Money saving expert reveals seven tricks to cut costs at supermarkets like Tesco, ASDA, Morrisons, Sainsbury's and Aldi

By Rachel Pugh & Levi Winchester

For many supermarket shoppers, saving money ends with buying an item with a reduced sticker, or a buy one get one free offer.

What many shoppers don't realise, is that there are plenty more hacks to bagging yourself a bargain.

Whether you shop at Aldi, Lidl, Morrisons, ASDA, Tesco or Sainsbury's, there are ways you can cut down the total cost.

The Mirror spoke to Jordon Cox, runs his own money-saving blog where he shares his tips with his thousands of followers, to get his tips.

Here's what Jordon said.

READ MORE : UK's Lowest Priced Supermarket 2021 named - and it's not Tesco, Aldi or Lidl

Find 'hidden' coupons

Free supermarket magazines that are given out at the likes of Tesco often contain coupons for various products - so it's well worth picking one up.

Shoppers can also find hidden coupons with stickers on some items, or promotions on boxes that are easily missed too.

Jordon said: "And a little tip - if you see a coupon for something that you like, or you get a really good deal on… as the magazines are free, there’s nothing to stop you picking up more than one.

"Obviously, don’t take the whole pallet, but if you use one in each weekly shop, it’ll all add up!"

Shop in the world foods aisle

The world foods aisle at the supermarket is often largely overlooked by most shoppers.

But items such as rice, sauces and spices can actually end up far cheaper - so it's worth checking out.

Jordon said: "When searching in my local Sainsbury’s, one of the best examples I found was a 100g bag of Natco Paprika Power for 80p.

"If you wanted a comparable jar from the spice aisle - the cheapest was Sainsbury’s own brand at 85p… but for 44g (less than half).

"If you bought the name brand of Schwartz - you’d be paying even more."

Be a Karen and complain if things go wrong

Don't be afraid to complain if you're not entirely happy with your purchase - especially if there is something wrong with it.

Jordon recommends either telling the supermarket or the brand what the problem is and asking what they can do to remedy the situation.

He added: "More often than not, as a gesture of goodwill, supermarkets and brands send you coupons or gift cards for more than the item is worth.

"I once complained to Mars chocolates that a tub of Celebrations didn’t have a single Malteasers chocolate in it.

"This was obviously a fault however, so I emailed in, gave the batch number, and got sent £10 worth of coupons in the post for more chocolate - so actually made a profit. It pays to complain!"

Check out the baby aisle (even if you don't have a kid)

You'll sometimes find the same product sold in several different aisles - but at a much lower price.

The best examples of this are in the baby aisle instead of the beauty aisle, says Jordon.

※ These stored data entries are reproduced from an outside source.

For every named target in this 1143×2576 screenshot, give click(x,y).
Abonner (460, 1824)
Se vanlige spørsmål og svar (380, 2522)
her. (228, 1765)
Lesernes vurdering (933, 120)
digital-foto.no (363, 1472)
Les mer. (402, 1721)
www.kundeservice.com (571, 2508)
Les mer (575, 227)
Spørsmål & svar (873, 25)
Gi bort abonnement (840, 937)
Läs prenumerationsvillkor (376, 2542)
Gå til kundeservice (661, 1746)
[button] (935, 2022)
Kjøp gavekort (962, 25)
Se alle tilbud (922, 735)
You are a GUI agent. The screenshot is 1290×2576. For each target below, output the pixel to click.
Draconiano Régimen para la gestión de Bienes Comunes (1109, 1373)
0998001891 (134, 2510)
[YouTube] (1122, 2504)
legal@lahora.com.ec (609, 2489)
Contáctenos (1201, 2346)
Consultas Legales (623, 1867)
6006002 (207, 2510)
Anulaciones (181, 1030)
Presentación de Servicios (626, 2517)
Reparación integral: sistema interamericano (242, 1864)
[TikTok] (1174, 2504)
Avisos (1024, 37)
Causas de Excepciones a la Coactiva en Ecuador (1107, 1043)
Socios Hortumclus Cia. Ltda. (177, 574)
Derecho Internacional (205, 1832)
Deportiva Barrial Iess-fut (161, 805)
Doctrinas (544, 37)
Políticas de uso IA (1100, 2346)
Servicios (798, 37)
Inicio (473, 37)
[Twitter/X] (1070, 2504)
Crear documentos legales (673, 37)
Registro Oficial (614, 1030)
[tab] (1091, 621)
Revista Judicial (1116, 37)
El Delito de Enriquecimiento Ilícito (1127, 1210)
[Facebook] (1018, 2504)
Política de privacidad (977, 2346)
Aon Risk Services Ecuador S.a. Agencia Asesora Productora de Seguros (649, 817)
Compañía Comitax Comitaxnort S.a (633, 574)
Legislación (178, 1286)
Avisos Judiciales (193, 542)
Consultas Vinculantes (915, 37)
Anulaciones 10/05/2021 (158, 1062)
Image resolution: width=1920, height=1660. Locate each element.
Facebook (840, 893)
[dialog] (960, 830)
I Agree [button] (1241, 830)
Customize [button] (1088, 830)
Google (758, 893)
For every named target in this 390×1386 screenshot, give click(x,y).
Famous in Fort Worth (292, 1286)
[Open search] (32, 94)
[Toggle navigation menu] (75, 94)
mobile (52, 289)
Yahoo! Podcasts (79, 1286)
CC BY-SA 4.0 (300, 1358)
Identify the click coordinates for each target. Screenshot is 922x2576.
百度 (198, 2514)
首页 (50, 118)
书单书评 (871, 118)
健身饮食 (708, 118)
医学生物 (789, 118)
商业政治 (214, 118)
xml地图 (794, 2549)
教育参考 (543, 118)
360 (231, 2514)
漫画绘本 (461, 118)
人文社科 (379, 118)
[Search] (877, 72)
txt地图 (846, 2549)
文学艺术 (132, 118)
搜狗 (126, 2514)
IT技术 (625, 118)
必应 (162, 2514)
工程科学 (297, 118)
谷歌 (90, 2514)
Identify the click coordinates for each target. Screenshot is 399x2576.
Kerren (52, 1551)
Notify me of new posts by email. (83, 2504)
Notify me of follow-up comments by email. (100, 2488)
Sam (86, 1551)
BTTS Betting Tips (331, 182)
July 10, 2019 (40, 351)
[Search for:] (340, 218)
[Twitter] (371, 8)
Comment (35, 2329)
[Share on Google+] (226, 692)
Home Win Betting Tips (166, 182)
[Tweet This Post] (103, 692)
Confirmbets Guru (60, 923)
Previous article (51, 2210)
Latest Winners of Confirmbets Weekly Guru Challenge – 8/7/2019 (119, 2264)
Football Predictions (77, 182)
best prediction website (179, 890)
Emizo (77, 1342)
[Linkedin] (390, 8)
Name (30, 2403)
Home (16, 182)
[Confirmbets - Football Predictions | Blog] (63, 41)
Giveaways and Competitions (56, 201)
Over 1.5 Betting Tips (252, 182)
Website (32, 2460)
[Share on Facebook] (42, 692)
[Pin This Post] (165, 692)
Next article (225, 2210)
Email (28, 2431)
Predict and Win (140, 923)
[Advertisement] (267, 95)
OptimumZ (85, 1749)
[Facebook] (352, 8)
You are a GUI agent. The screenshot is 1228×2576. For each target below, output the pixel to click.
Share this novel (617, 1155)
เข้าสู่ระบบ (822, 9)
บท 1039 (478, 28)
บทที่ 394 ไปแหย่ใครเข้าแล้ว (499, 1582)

He said: "If you were looking for some cosmetic cotton buds in the beauty aisle - you could pay nearly double the price of a pack of 200 baby cotton buds.

"When in fact - they are the same item with different packaging."

Look high and low on shelves

Supermarkets are clever. They'll put the products they want you to see - usually the most expensive - at eye level so it is more likely to catch your eye.

Instead, make sure you check for deals either down low, up high or the the corners of aisles - as these aren’t places shoppers tend to look the most.

Jordon said: "When walking through a sauce aisle at Sainsbury’s, although there are many different sauces on offer, the bottom shelf was the only shelf that has something on sale.

"And its alternative is right at eye level and full price."

’Value packs’ aren’t always the best value

Just because a pack of something says "value pack" or "50% extra" doesn’t make it the cheapest - so don't take the supermarket's word for it.

You do have to be beady-eyed in the supermarket, as prices change all the time.

Jordon explained: "It’s not unusual that buying two smaller packs it cheaper and more cost effective than buying the larger value packs.

"Something you should always do is check the price per 100ml/g when you buy anything.

"It’ll tell you which one works out cheapest gram for gram - so you can get a measure for how good of a deal things actually are."

Don’t be duped into ‘thins’ or minis’

"Thin" and "mini" versions of snacks are typically been found in the biscuit aisle - but be aware of these, as they may not be the best value for money.

In fact, it can cost you twice as much to have the thinner variety.

Jordon said: "One example being Mcvities chocolate digestive biscuits. The ‘thins’ pack costs £1.59 for 180g - but the standard pack you can pick up for £1.35 and 266g in weight.

"The ‘thins’ pack is prices at 88p per 100g, while the usual pack is 51p per 100g - so there’s quite a big difference."